Today’s digital landscape requires corporations to responsibly and proactively aid in the protection of clients’ and consumers’ rights. Though a multi-layered responsibility, right now, the focus is on data.
Digital Remedy, a next-gen company powering digital advertising services and a comprehensive execution platform, works across all media platforms including mobile, tablet, search, social, OTT, video, and audio content. As a trusted digital media partner, brand safety measures are vital to every process including data protection. Even as a company that does not collect first-party data, many of us in the ad tech community understand the importance of handling other’s data. These days, data can make a ton of money, but it can also cost you. So, being able to handle large amounts of data in compliance with laws and to the even higher standards of clients is of key importance. Given the recent GDPR compliance requirements in the EU coupled with data sensitivity and compliance in the U.S., Digital Remedy has proactively created a Data Protection Officer position (DPO).
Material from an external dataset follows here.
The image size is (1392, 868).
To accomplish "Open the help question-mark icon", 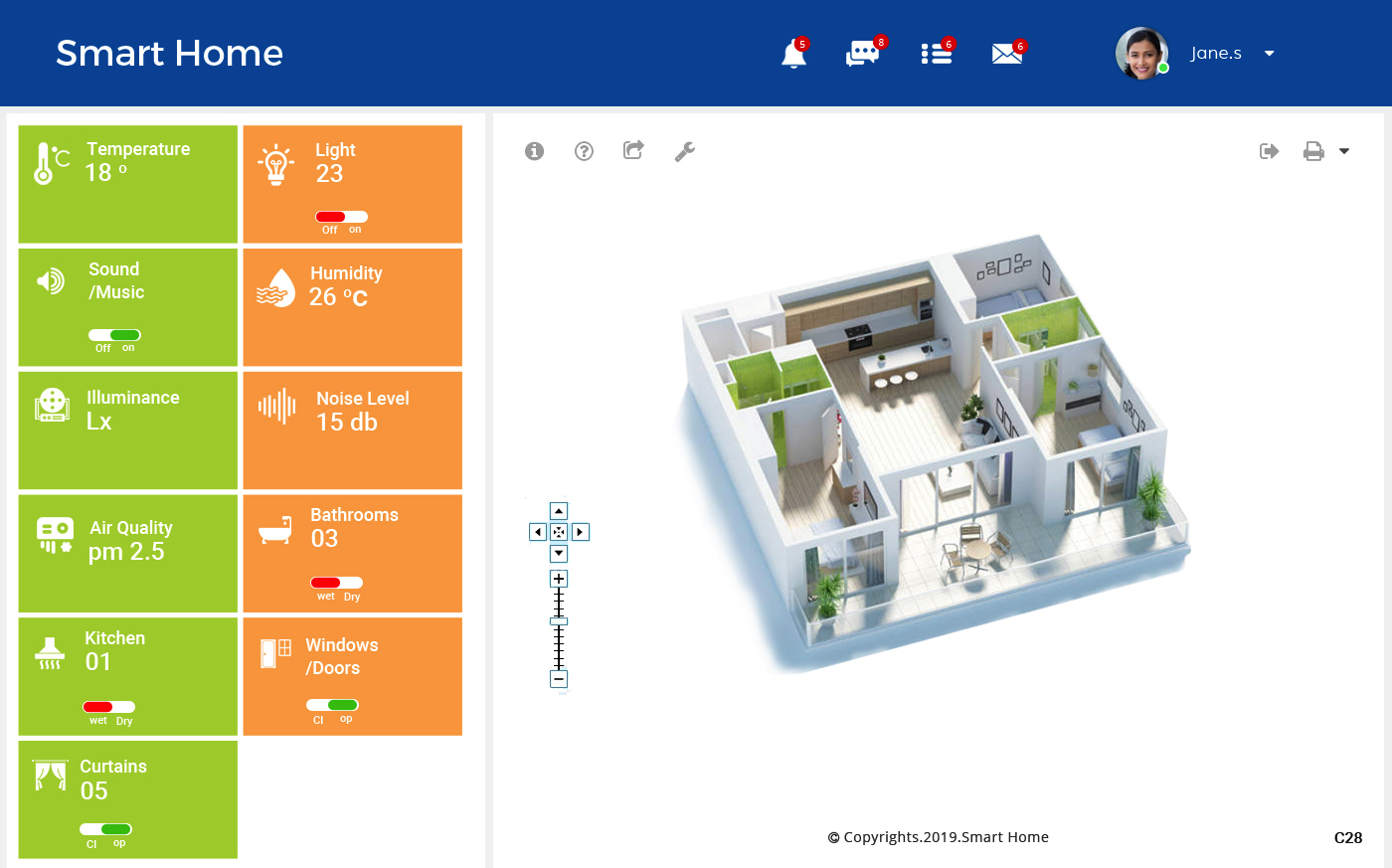I will tap(584, 151).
Under GDPR, companies handling personal data need to have hyperfocus on the legal implications and compliance procedures. In the lead-up to GDPR, we spent considerable time evaluating our footprint in the EU and involvement with personal data there. At the time, we chose to scale back any data collection practices to comply with GDPR. Our DPO, prior to the official designation, led that initiative and has advised Digital Remedy on GDPR throughout.
While we do not clearly fall into any category of organization that is required to have a DPO under GDPR, we feel the concept is an important one. CCPA does not independently require a DPO; however, the rigorous requirements, frequent developments, and potential consequences demand that the company be thoroughly informed on the law. At this point, most of us know the story of how CCPA came to be and what impact that had on the product. Once CCPA is finalized and goes into effect, the DPO will need to guide the implementation of new policies and procedures to comply.
As a long-time member of the IAB with the same levels of concern over the ambiguities and burdensome directives of CCPA, we need to take an active role alongside our colleagues in helping to make the CCPA clearer, narrower, and simply better. Our DPO will represent us in those discussions and make sure our concerns are heard.
Further, there are also similar laws being proposed, written, and even passed in many other states. For this reason, most experts in the field data privacy estimate a federal law is soon to come and that it is expected to mirror many of the elements contained in both the GDPR and CCPA. A federal law would undoubtedly present new and complex issues related to state and international law.
The appointment of DPO demonstrates to Digital Remedy customers and business partners that we are serious about protecting personal data and being a part of a corporate community that is conscientious about the direction of data privacy legislation.
What Does the Digital Remedy DPO Do, and What Value Does It Add for Clients and Partners?
Our DPO is responsible for several functions including informing and advising Digital Remedy, clients, and vendors, as well as any other potential handlers of personal data, on matters relating to data protection compliance. The DPO also monitors compliance with the rapidly changing laws, rules and regulations. He guides the company on how to engage with clients and vendors who handle or might handle data. Digital Remedy’s DPO ensures, in an independent manner, that an organization applies the laws protecting individuals’ personal data.
The core responsibilities of the DPO include:
- Educating the company and employees on important compliance requirements
- Training staff involved in data processing
- Conducting audits to ensure compliance and address potential issues proactively
- Serving as the point of contact between the company and regulatory agencies
- Monitoring performance and providing advice on the impact of data protection efforts
- Maintaining records of all data processing activities conducted by the company, including the purpose of all processing activities
- Ensuring the consumer has their rights protected as required by law
Who Is the DPO?
Patrick Hogan has been with our company in some capacity since 2007. Along with so many in the corporate and digital legal community, he has been entrenched in data privacy over the past several years. He sits on the NYC Bar Association’s In-House Counsel Committee and the IAB’s Legal Affairs Committee. A graduate of Hofstra Law’s 2013 class, he has shown exceptional ability to advise Digital Remedy through the years in numerous capacities and has been our Director of Legal Affairs for nearly 3 years now. He is extremely resourceful, knowing the business and the industry inside and out. His continued dedication to data privacy law is an invaluable asset and will be a vital impact on our continual growth as marketspace leader.